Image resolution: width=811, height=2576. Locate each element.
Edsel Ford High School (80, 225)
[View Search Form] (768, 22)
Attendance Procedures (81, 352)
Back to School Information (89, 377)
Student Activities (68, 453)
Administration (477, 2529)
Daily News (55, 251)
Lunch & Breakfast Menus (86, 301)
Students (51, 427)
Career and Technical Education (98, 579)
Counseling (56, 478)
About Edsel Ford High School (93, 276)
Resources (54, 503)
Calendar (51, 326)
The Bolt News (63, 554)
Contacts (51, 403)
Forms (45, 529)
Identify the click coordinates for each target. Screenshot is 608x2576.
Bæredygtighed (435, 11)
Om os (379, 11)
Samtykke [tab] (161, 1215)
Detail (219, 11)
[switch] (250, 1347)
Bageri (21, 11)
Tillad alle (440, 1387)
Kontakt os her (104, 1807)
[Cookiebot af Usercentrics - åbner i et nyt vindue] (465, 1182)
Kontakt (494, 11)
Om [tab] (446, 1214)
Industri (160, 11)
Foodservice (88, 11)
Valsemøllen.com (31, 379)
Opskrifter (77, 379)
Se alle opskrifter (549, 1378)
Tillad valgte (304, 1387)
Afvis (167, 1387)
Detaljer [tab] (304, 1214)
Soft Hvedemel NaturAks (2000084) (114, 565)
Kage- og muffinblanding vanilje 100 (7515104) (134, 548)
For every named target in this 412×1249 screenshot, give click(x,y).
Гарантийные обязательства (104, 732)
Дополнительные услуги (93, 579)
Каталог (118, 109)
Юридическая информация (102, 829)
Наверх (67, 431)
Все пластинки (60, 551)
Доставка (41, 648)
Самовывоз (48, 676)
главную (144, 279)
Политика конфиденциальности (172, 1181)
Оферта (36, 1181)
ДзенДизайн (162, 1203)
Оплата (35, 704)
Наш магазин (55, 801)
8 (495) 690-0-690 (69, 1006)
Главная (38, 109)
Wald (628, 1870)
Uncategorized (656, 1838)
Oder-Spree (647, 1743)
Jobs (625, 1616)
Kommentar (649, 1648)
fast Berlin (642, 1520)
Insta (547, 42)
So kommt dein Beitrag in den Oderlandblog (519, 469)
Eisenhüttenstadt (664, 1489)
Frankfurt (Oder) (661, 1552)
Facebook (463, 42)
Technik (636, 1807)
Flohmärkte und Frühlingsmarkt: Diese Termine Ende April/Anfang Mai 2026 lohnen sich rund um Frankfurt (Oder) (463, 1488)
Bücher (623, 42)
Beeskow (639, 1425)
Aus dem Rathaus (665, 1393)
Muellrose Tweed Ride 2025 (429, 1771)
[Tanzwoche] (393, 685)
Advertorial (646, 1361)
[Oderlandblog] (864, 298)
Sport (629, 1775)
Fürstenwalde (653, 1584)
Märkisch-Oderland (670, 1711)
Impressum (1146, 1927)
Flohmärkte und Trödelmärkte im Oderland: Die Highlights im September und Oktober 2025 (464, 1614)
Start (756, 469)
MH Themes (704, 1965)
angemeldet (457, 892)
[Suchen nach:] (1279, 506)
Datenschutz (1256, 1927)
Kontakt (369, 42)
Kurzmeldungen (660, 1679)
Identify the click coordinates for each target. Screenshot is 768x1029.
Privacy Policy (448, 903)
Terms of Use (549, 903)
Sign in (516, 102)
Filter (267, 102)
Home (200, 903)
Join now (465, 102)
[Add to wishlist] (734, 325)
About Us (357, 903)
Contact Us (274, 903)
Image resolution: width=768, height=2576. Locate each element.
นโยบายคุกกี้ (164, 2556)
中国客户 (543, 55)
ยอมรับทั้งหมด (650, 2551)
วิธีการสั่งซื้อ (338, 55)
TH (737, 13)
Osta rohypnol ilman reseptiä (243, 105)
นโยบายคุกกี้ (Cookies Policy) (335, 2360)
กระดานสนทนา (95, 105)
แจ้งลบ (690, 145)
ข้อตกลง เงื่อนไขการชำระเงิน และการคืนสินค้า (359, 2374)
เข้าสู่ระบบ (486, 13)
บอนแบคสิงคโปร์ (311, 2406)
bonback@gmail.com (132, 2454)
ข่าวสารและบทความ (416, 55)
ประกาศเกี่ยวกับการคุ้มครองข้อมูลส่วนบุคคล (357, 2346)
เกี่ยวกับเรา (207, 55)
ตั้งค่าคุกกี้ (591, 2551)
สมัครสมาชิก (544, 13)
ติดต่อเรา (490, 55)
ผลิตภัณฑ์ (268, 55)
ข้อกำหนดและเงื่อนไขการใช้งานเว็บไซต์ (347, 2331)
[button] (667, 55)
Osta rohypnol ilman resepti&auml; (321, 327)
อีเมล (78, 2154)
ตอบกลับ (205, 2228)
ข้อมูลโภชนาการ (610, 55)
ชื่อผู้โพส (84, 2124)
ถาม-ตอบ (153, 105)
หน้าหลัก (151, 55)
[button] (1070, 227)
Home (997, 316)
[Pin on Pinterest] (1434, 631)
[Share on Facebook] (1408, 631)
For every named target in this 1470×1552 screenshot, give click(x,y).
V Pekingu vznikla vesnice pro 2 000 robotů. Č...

※ ※ ※

How many lines of the records above contain the word "resolution"? Reply with the number alone.

__Solution for this problem__. 2